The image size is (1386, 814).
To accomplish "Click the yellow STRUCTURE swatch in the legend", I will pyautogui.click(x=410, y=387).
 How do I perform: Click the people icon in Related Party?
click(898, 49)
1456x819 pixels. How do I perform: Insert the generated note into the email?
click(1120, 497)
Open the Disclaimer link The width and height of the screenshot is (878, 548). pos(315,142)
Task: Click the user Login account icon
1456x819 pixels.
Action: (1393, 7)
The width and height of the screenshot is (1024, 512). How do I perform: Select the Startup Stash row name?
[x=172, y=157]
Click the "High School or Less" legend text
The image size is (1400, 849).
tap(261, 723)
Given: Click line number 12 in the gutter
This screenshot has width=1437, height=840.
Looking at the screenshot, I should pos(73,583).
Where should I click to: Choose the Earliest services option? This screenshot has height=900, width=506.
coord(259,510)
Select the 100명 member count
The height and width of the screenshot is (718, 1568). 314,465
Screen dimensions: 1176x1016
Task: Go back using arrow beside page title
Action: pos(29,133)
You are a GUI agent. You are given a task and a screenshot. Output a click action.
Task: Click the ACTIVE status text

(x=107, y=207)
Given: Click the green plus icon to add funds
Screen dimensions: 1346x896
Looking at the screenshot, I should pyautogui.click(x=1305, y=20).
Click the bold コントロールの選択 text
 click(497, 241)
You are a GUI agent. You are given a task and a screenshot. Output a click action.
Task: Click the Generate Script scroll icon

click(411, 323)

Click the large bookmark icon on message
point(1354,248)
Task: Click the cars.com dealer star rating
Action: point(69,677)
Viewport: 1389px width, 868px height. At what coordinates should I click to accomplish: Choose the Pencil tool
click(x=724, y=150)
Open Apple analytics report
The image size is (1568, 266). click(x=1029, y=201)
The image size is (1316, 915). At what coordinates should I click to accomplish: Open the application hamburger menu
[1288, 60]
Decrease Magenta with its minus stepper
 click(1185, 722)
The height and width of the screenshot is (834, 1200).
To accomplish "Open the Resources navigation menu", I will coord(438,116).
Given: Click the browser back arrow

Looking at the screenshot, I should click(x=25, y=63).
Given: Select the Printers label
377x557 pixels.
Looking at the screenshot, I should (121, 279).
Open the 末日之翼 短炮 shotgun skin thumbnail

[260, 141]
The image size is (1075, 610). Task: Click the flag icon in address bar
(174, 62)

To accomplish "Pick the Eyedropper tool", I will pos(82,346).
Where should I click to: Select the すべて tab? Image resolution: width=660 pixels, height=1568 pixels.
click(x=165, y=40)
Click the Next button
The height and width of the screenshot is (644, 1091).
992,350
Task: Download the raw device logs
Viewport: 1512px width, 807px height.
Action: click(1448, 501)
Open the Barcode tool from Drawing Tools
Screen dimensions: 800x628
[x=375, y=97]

### CHALLENGE
Copy out the data above from the line with "Select the 100명 member count" to the line with "click(x=724, y=150)", keeping every line as it stands, both end lines included.

### OUTPUT BELOW
Select the 100명 member count
The height and width of the screenshot is (718, 1568). 314,465
Screen dimensions: 1176x1016
Task: Go back using arrow beside page title
Action: pos(29,133)
You are a GUI agent. You are given a task and a screenshot. Output a click action.
Task: Click the ACTIVE status text

(x=107, y=207)
Given: Click the green plus icon to add funds
Screen dimensions: 1346x896
Looking at the screenshot, I should pyautogui.click(x=1305, y=20).
Click the bold コントロールの選択 text
 click(497, 241)
You are a GUI agent. You are given a task and a screenshot. Output a click action.
Task: Click the Generate Script scroll icon

click(411, 323)

Click the large bookmark icon on message
point(1354,248)
Task: Click the cars.com dealer star rating
Action: point(69,677)
Viewport: 1389px width, 868px height. At what coordinates should I click to accomplish: Choose the Pencil tool
click(x=724, y=150)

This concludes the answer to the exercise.